A friend and I were arranging to meet for lunch and at the same time exchanging congratulatory messages about how our grandchildren are fortunate to have their birthdays in the early weeks of the school year. This has given them more time to learn through play before starting more formal schooling. Then I read something this morning about education in Sweden, a place where I had heard that children start formal schooling later than they do here. 


“Children in Sweden are to start school at six years old from 2028, a year earlier than at present, in an overhaul of the country’s education system that signals a switch from play-based teaching for younger children.

The government has announced plans to replace a compulsory preschool year for six-year-olds known as förskoleklass with an additional year in grundskola (primary school).

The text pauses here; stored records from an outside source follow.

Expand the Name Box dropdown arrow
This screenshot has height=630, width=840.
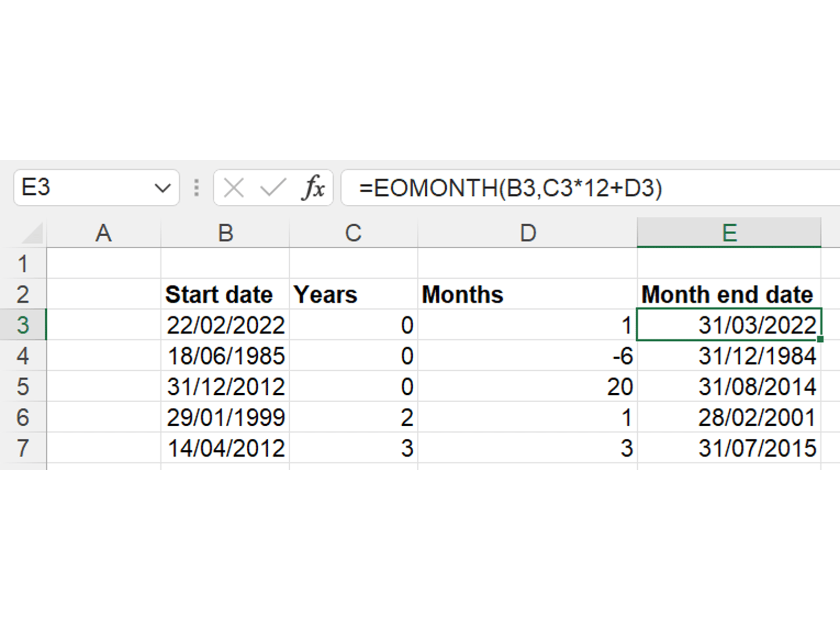(x=163, y=188)
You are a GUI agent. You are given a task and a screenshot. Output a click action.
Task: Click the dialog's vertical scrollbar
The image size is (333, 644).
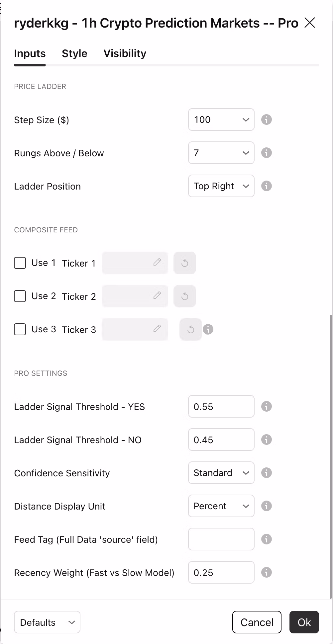pos(330,456)
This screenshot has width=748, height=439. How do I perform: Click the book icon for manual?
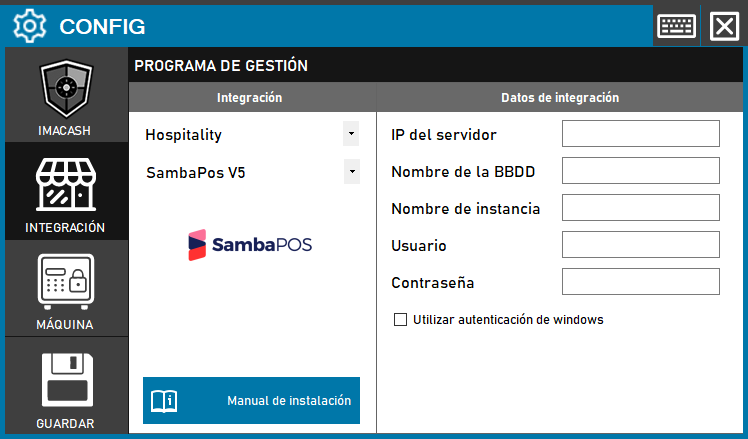click(164, 401)
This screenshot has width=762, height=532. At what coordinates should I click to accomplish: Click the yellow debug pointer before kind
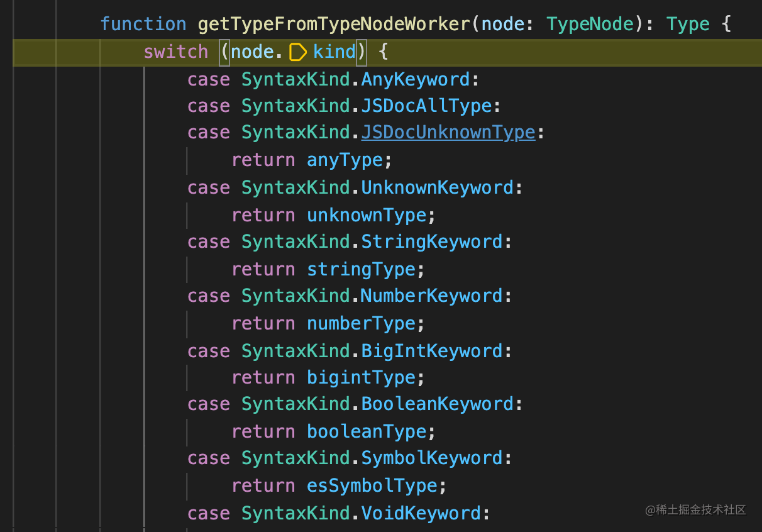tap(298, 52)
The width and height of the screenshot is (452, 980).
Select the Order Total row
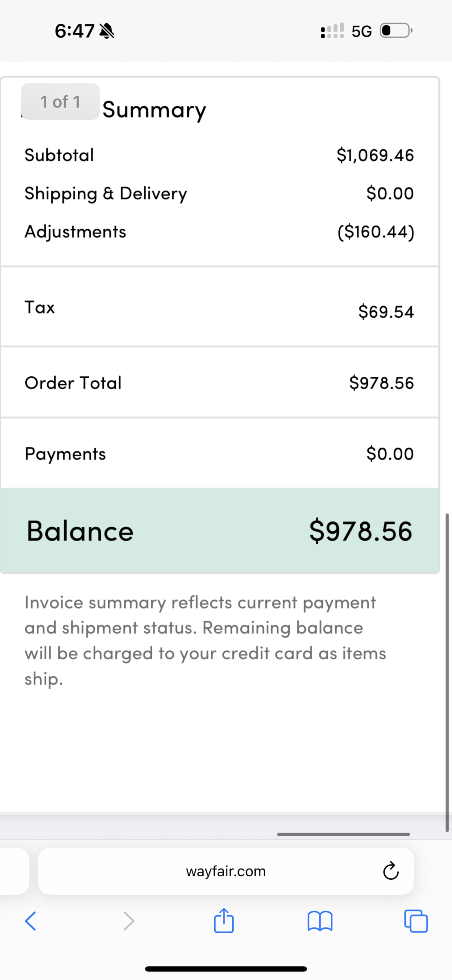click(x=219, y=382)
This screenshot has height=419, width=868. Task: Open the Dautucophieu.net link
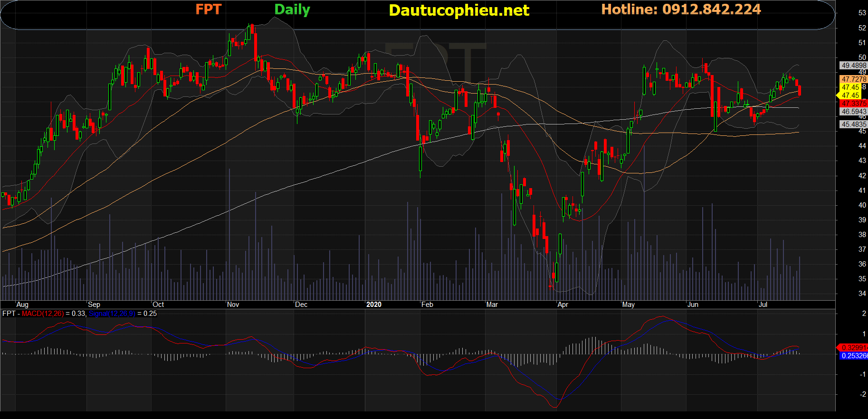[x=458, y=10]
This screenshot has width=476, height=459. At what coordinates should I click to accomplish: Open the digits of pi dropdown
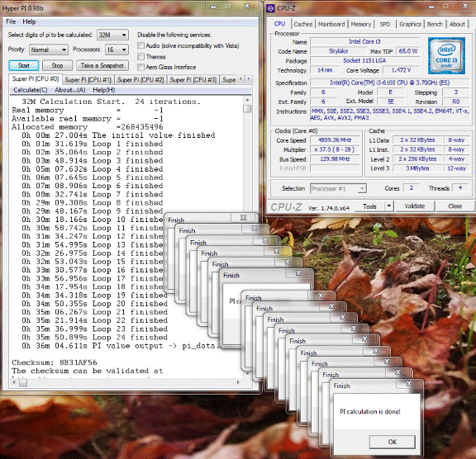click(x=112, y=35)
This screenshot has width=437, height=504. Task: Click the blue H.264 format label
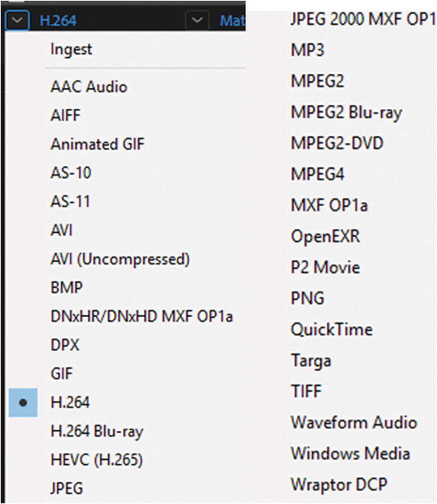pyautogui.click(x=58, y=20)
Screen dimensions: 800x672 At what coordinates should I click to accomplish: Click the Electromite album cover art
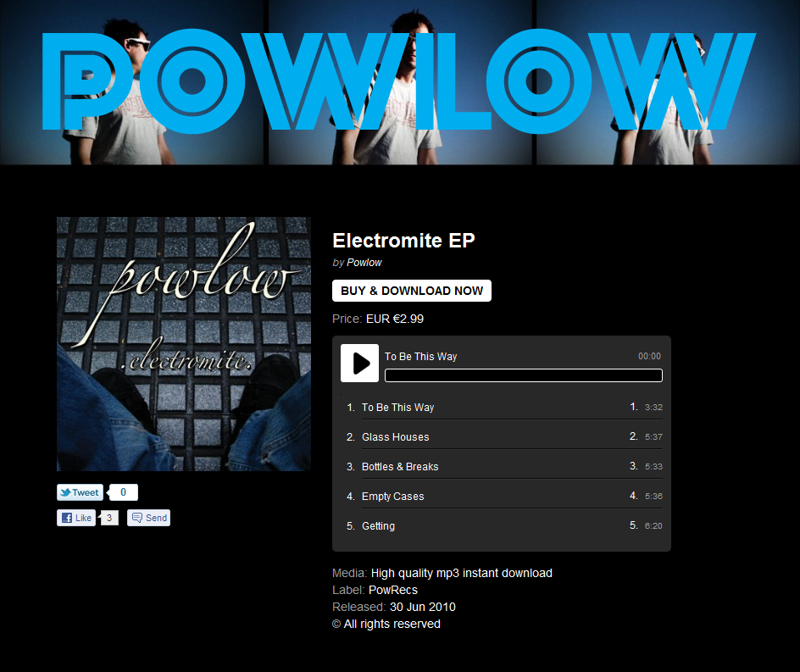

The centre-right coalition government, led by the Moderates and backed by the far-right Sweden Democrats, announced the plan before the presentation of the 2025 budget, due on Thursday. The plan dates back to the previous government and is also backed by the left-leaning Social Democrats.

The education minister, Johan Pehrson, said “school must go back to the basics” and added that there would be a stronger focus on early learning to read and write, as well as mathematics. “This should lead to students having a better opportunity to develop basic skills such as reading, writing and counting and to reach the goals in school,” he said.”


That sounds rather familiar. Here’s some more Michael Rosen:


“As teachers know, a crazed and obsessive meteorite-like thing hit schools in around 2010 and schools have never been the same since. It was called Gove. One thing that Gove did was switch the idea of writing from being something that is 'about' something, to  being 'how you write'. However, the 'how you write' was a paraphernalia of old-style grammar, much of it altered and refined by people over the years. This part of the Gove hit Year 6 children in schools in England.”


And so we get his comment of SATs story writing:

“This very long and exciting expanded noun phrase is placed at the beginning of a main clause using a passive verb. Yesterday it was done in the past. Tomorrow it will be done in the future showing that verb tenses are being used correctly. Full of hope for a good mark, I am finishing my story with a fronted adverbial and a present progressive verb. 

Mark 100%”



We seem to be getting our priorities a little mixed up. 


However, here is something to cheer us up: the collective noun for ladybirds is apparently a loveliness of ladybirds.


Life goes on, stay safe and well, everyone!